THE HISTORY OF X.

Suzanne of Abecedaria has an interesting post on the history of the abbreviations ΧΡ and Χ for Χριστος ‘Christ’; her speculations on the history of omitting the final ς make sense to me:

Χριστος has been represented by Χρς, or Χς, and by ΧΡ in art and other representation. I have not found the ΧΡ in manuscripts and would not expect it since the manuscript form always includes the grammatical ending.
A quick glance at some facsimiles of Greek manuscripts shows that the words ιησους, χριστος, θεος, ανθρωπος, πατερ, ματερ, πνευμα and some other words were represented by their initial and final one or two letters which represent the grammatical ending. This could be ς,υ,ν,οι, ι &c.
For this reason, I am assuming that the transition from Χς to Χ happened with the beginning of the use of the vernacular languages in Europe, when the ending was no longer relevant. There would be no reason to retain the last letter and X alone came to represent Christ. There is also no reason to see a sign of disrespect in the transition from Χς to Χ. And so Xmas first appeared in English texts in the 16th century.

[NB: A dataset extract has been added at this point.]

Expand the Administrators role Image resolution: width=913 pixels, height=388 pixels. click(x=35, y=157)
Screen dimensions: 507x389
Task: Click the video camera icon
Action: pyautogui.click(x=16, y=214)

I’ve always been amused by people who find Xmas a disrespectful abbreviation; all they’re doing is showing their own ignorance of history.

Comments

  1. For real fun, try using “Xtian”.

  2. aldiboronti says:

    A minor tussle on the Straight Dope the other week over whether Xtian or Xian were the more logical form (as if logic had anything at all to do with language).
    I can’t recall whether the Big-Endians or Little-Endians got the advantage.

  3. IndigoJones says:

    “And so Xmas first appeared in English texts in the 16th century.”
    Would she had given us footnotes!
    Are there any other examples of a Greek and Latin union of this sort? And how, come to think of it, are we to pronounce Xmas?
    Xhausting to think about.

  4. Last night, I watched Sisters in Law, a documentary about legal proceedings in a town in Cameroon. The mix of lingual elements was fascinating, and included “Xmas” as a spoken word — “ex-muss holiday”.

  5. “And so Xmas first appeared in English texts in the 16th century.”
    Would she had given us footnotes!

    Well, the OED has a citation for “X’temmas” from 1551. Its first cite for “Xmas” is from c1755. (A full-text search of the OED on “Xmas” finds a couple of uses in the titles of mid-17th century works. Oh, and Coleridge used “Xstmas” in 1799 in a letter to Southey, but he went with “Xmas” in another letter two years later.)

  6. “I have not found the ΧΡ in manuscripts and would not expect it since the manuscript form always includes the grammatical ending.” — well, that clears up a mystery for me. The XP appears in very early Christian art – there are some great examples in Roman mosaics – but the difference between literary and visual art abbreviations for Christ(os) never occured to me. Maybe those first two letters formed such a good visual monogram that it stuck.

  7. I seem to remember it was a grade school teacher who told me not to write “Xmas” because it “takes the Christ out of Christmas.” Like there was that much left in it even then…
    Since the X is an abbreviation of ???????, further “abbreviated” to “Christ” in English, including a ‘t’ in “Xtian” is superfluous, no?
    Re the pronunciation, when writing or typing, in my head I think of these as “ex-mas” and “ex-ian”, but I don’t think I’d ever SAY them that way.

  8. (That’ll teach me not to just simply copy-paste, eh!)

  9. Copy-paste should work — I do it all the time. There must be some inter-browser weirdness.

  10. In many medieval manuscripts, the abbreviation was XPI, though the I (and sometimes the P as well) was often much smaller, especially on display pages. See, for example the “Chi-Rho” page of the Book of Kells, which is mostly the X.

  11. Thanks Ben for the footnote on the sixteenth century. I have mine somewhere and will update it when I can.
    Thanks for the Book of Kells reference, Lois.

  12. Every theology professor I’ve ever had has used “X” when they’re writing about Christ on the board.
    In a way, the “X” is appropriate in the English understanding, too — Christ was understood to be the “universal man,” a taking up of universal human nature into the divine person of the Logos, and it just strikes me that our use of “X” as a generic signature fits well with the orthodox understanding of the saving work of Christ.
    But this is only my own opinion that I came up with just now.

  13. Adam,
    I am game for this. X is a multivalent symbol and certainly can mean many things to many people. Thanks.

  14. I’m with Ms. McCarthy and Mr. Kotsko on the “multivalent symbol” concept.
    Myself, I used to think that the xyz axis thing in Cartesian algebra was a valid symbol for the Creator, in so far as “origin” and “infinity” got me to thinking of aspects of the Creator, God, and immortality.
    But then the whole idea of Jesus being God, that’s a question for another whole thread, isn’t it?